- _Data for this task_:
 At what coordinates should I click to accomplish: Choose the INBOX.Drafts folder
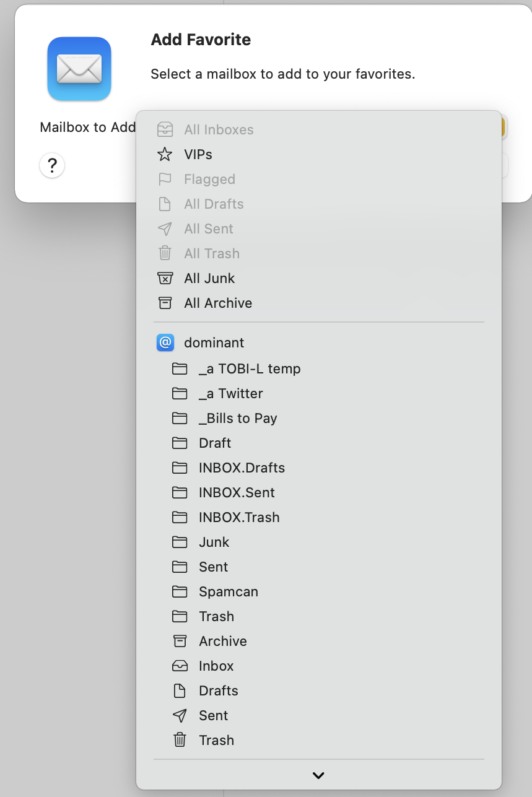click(241, 468)
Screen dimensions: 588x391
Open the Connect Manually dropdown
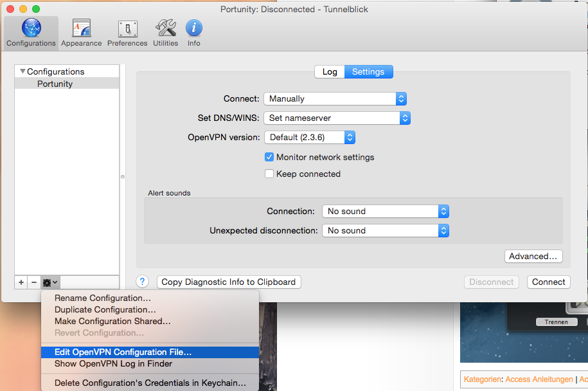click(x=335, y=99)
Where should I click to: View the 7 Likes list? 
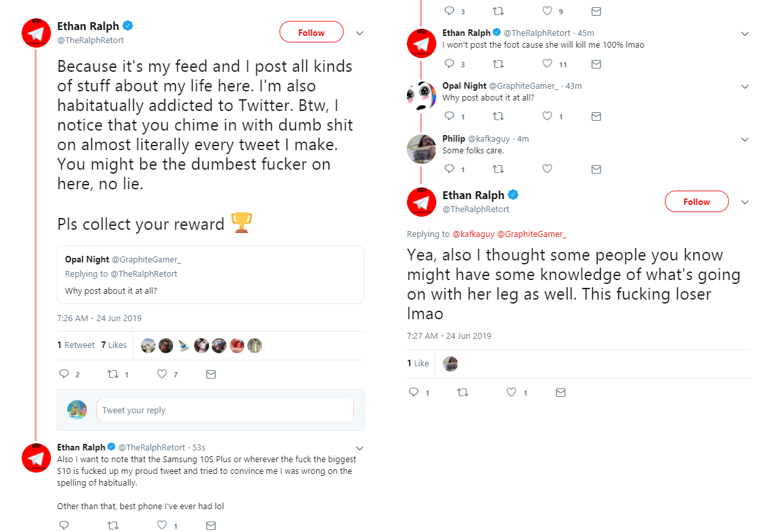[114, 345]
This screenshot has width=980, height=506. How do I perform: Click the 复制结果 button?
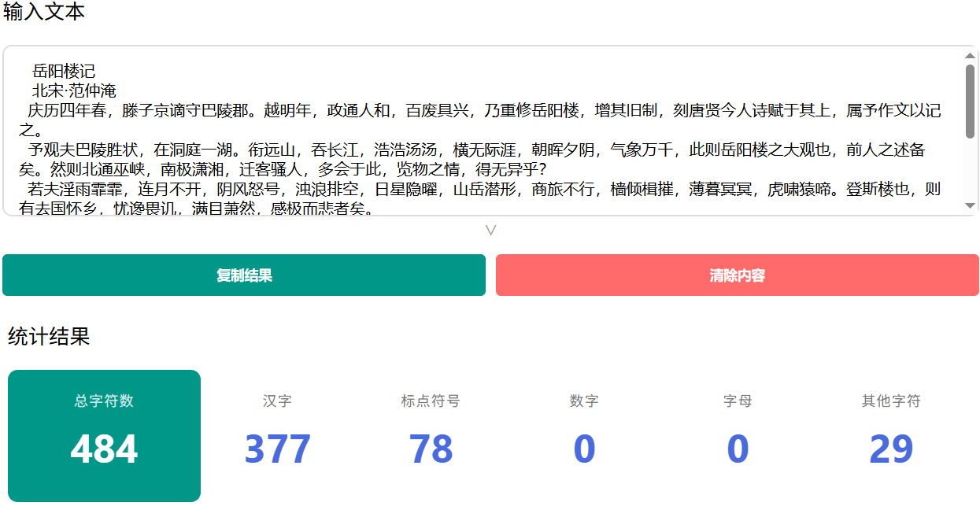coord(244,275)
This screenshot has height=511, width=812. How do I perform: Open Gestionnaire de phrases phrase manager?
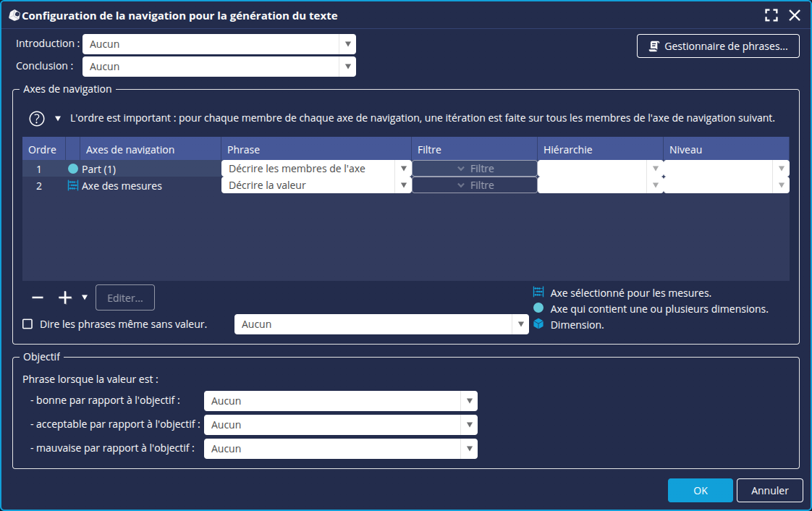click(718, 46)
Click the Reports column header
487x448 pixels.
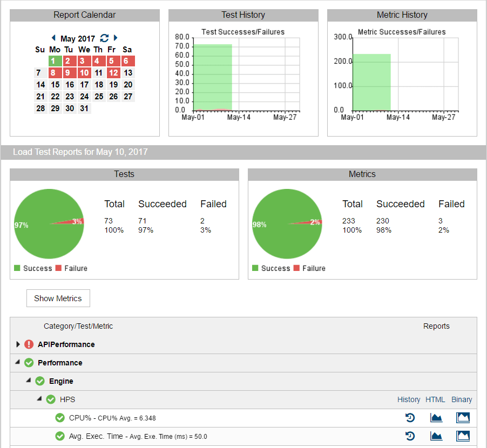pyautogui.click(x=436, y=326)
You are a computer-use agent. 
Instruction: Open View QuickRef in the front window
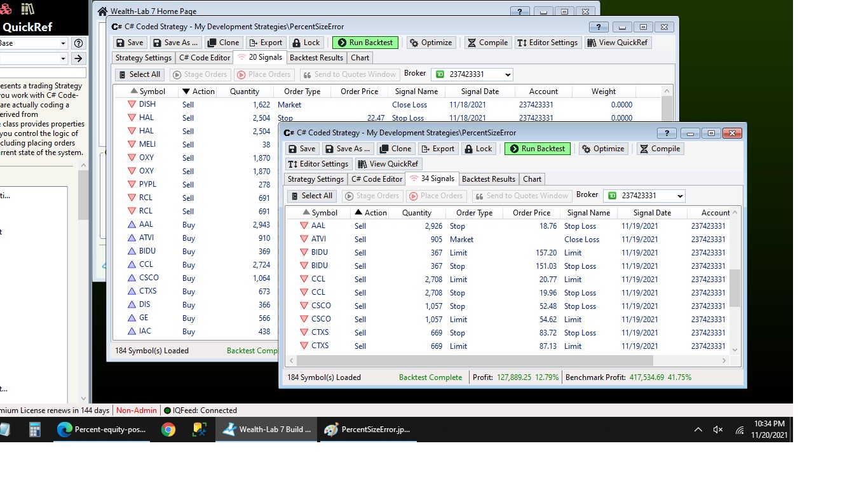388,164
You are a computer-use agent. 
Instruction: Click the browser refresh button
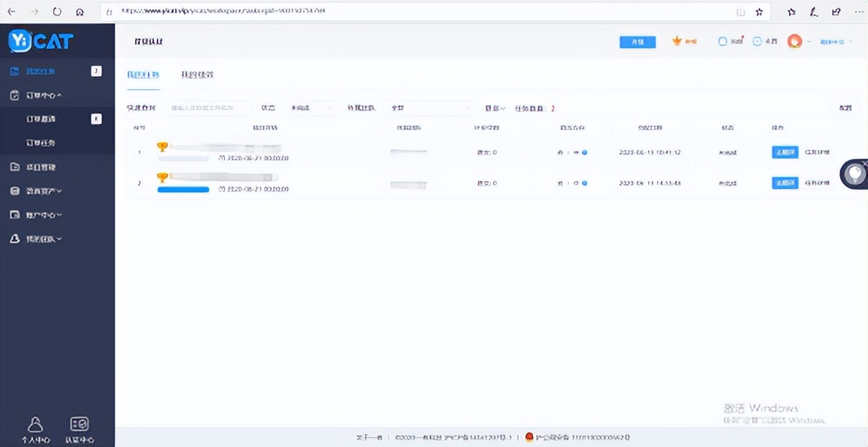[57, 11]
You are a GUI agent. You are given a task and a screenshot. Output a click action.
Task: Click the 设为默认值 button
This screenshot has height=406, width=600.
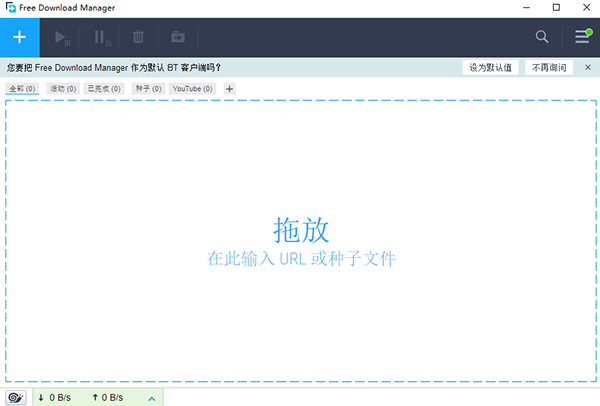click(492, 68)
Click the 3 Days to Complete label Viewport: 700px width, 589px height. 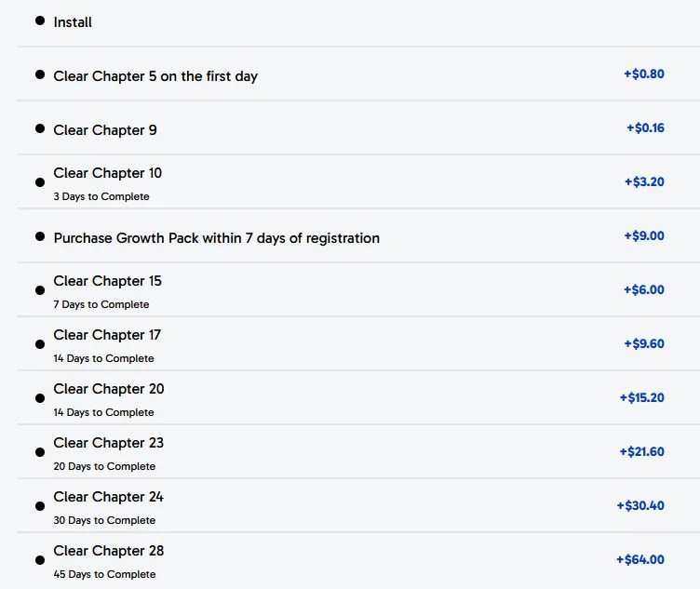click(x=101, y=196)
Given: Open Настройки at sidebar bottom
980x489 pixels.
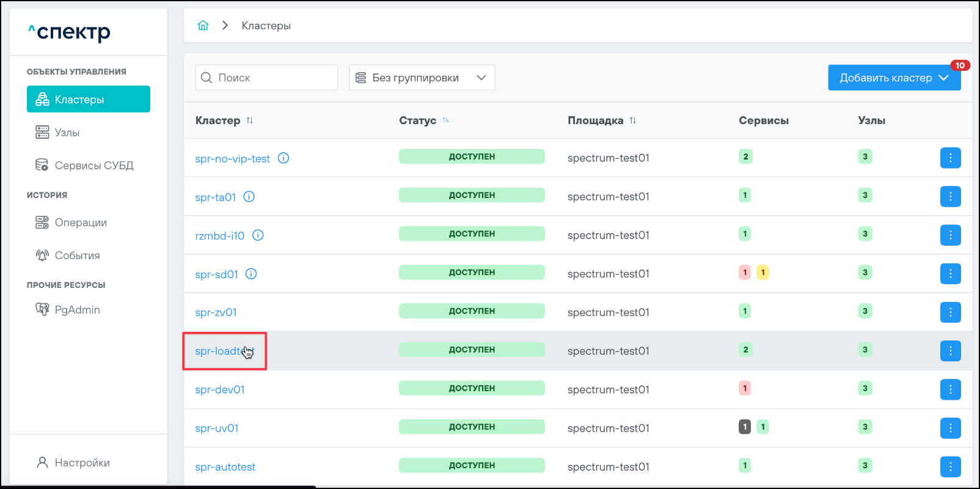Looking at the screenshot, I should click(82, 463).
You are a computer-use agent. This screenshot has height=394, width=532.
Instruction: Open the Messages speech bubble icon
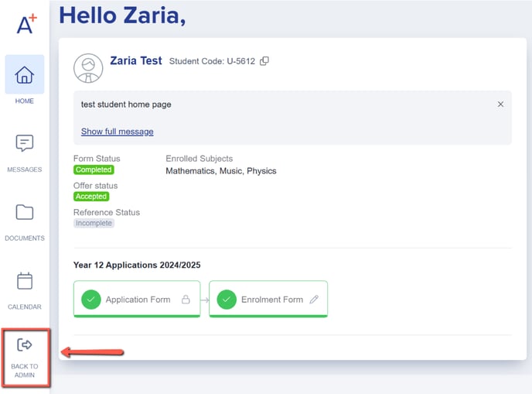pyautogui.click(x=25, y=143)
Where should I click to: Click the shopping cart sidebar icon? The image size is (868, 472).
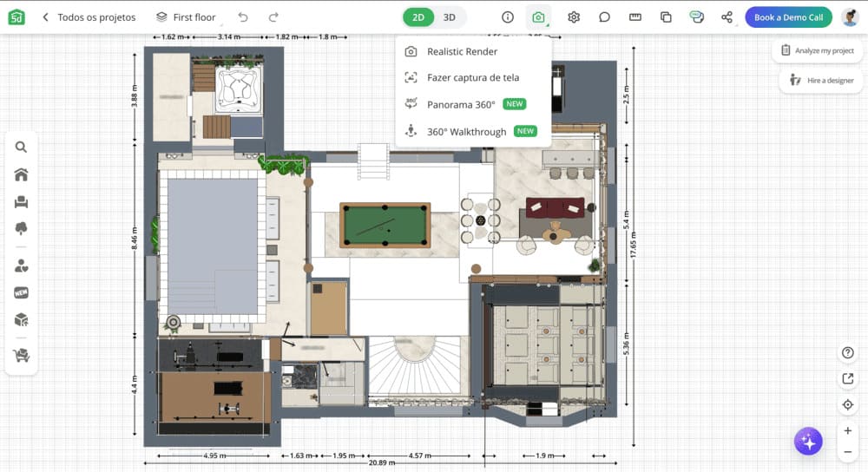click(x=21, y=355)
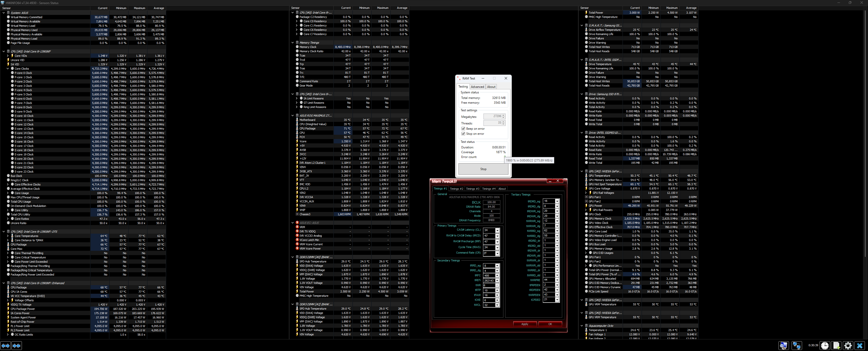The height and width of the screenshot is (351, 868).
Task: Click the monitor with magnifier summary icon
Action: [783, 345]

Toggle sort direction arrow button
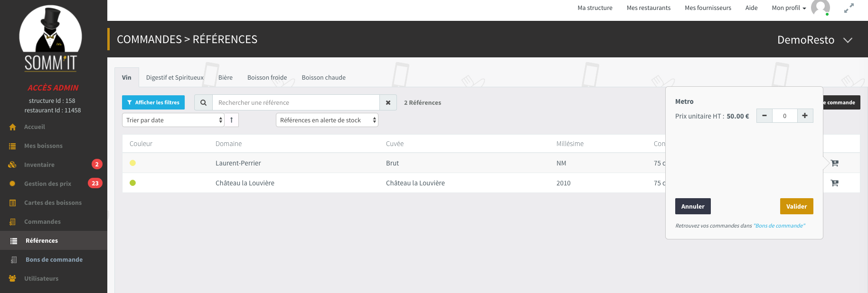[x=232, y=120]
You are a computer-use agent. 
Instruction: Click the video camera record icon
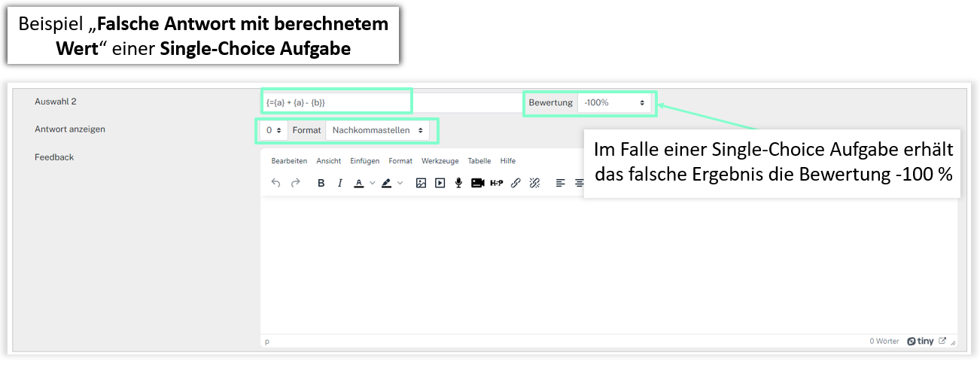point(477,183)
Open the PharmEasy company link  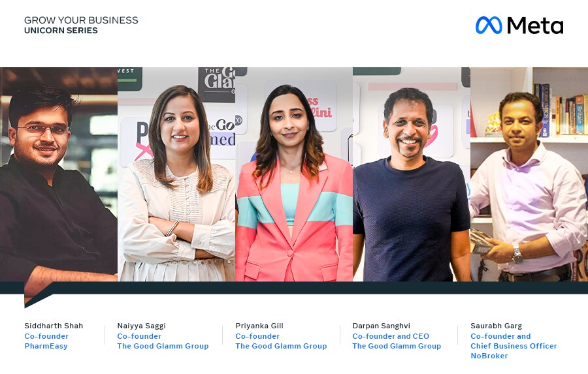[46, 346]
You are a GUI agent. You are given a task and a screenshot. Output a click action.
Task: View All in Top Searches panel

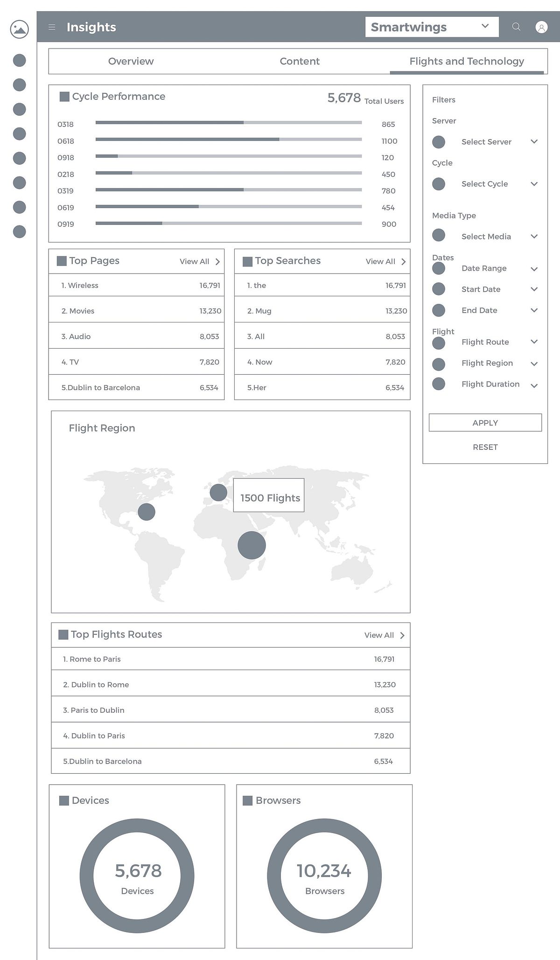tap(385, 262)
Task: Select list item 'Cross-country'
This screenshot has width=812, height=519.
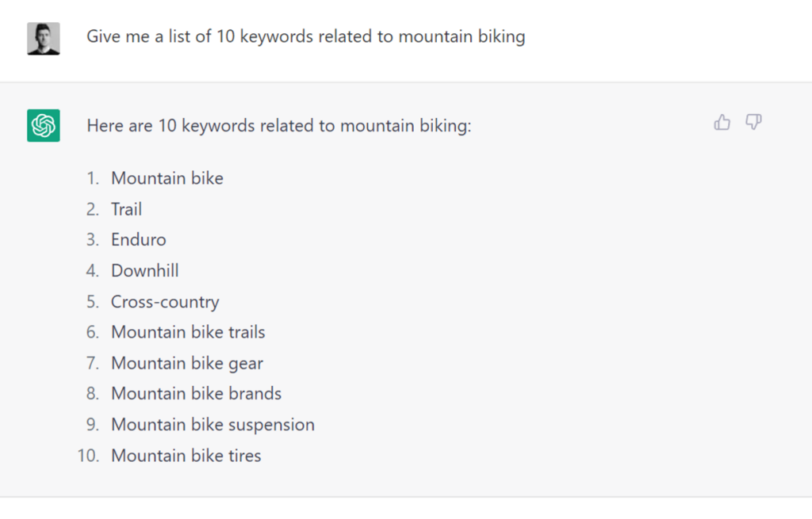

- _Required action_: Write out, exactly and only, the lines from the one containing "Task: Select list item 'Cross-country'" through the last line of the material above. Pictures do not go in the copy.

- _Reply to the task_:
Task: Select list item 'Cross-country'
This screenshot has width=812, height=519.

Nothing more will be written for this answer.